The Modulus of Rigidity, also known as the shear modulus, is a measure of a material's stiffness when subjected to shear stress. It quantifies the relationship between shear stress and shear strain in a material, representing its resistance to deformation under shear forces.

2. How Does the Calculator Work?

The calculator uses the formula:

\[ G = \frac{32 \cdot \tau \cdot L \cdot \left(\frac{1}{D_1^3} - \frac{1}{D_2^3}\right)}{\pi \cdot \theta \cdot (D_2 - D_1)} \]

Where:

\( G \) — Modulus of rigidity of the shaft (Pa)
\( \tau \) — Torque exerted on the wheel (N·m)
\( L \) — Length of the shaft (m)
\( D_1 \) — Diameter of shaft at left end (m)
\( D_2 \) — Diameter of shaft at right end (m)
\( \theta \) — Angle of twist (rad)
\( \pi \) — Mathematical constant (approximately 3.14159)

Explanation: This formula calculates the modulus of rigidity for a tapered shaft by considering the torque applied, shaft dimensions, and the resulting angle of twist.

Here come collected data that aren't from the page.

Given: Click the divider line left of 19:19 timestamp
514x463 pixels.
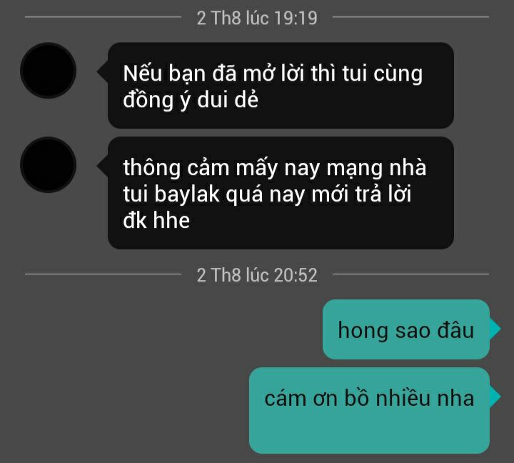Looking at the screenshot, I should coord(103,16).
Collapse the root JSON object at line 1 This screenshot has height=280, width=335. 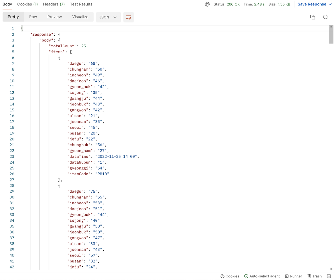tap(22, 28)
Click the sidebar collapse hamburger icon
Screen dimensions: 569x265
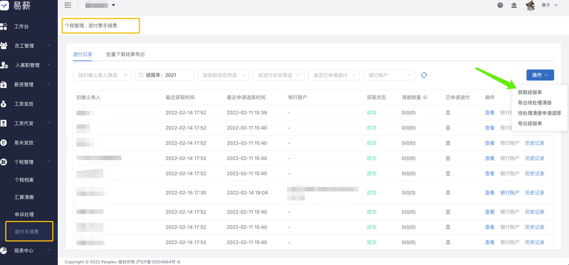pos(68,5)
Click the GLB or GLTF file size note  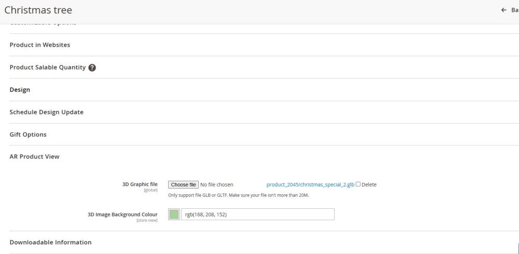click(239, 195)
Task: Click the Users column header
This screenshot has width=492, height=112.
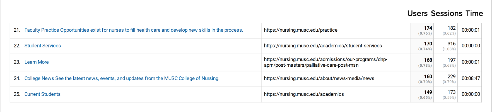Action: point(417,13)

3. Importance of Modulus of Rigidity Calculation

Details: Calculating the modulus of rigidity is crucial for designing mechanical components, predicting material behavior under shear stress, ensuring structural integrity, and selecting appropriate materials for specific applications in engineering and manufacturing.

4. Using the Calculator

Tips: Enter all values in appropriate units (torque in N·m, lengths in meters, angle in radians). Ensure all values are positive and that D₂ > D₁ for a valid calculation. The angle of twist should be measured in radians.

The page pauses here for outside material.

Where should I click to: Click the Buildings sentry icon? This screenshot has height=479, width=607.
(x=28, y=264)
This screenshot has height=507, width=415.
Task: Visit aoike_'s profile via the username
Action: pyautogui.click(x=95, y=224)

5. Frequently Asked Questions (FAQ)

Q1: What is the typical range of modulus of rigidity for common materials?
A: The modulus of rigidity varies significantly: steel (~79 GPa), aluminum (~26 GPa), copper (~45 GPa), rubber (~0.0001-0.001 GPa).

Q2: How does modulus of rigidity differ from Young's modulus?
A: Young's modulus measures resistance to tensile/compressive deformation, while modulus of rigidity measures resistance to shear deformation.

Q3: Why is the shaft assumed to be tapered in this formula?
A: The formula specifically addresses tapered shafts where the diameter changes along the length, requiring integration to account for varying cross-sectional properties.

Q4: What happens if D₂ equals D₁ (uniform shaft)?
A: The formula becomes indeterminate (division by zero). For uniform shafts, use the standard formula: G = (32·τ·L)/(π·D⁴·θ).

Q5: How accurate is this calculation for real-world applications?
A: The formula provides theoretical values. Real-world accuracy depends on material homogeneity, measurement precision, and assumptions about linear elastic behavior.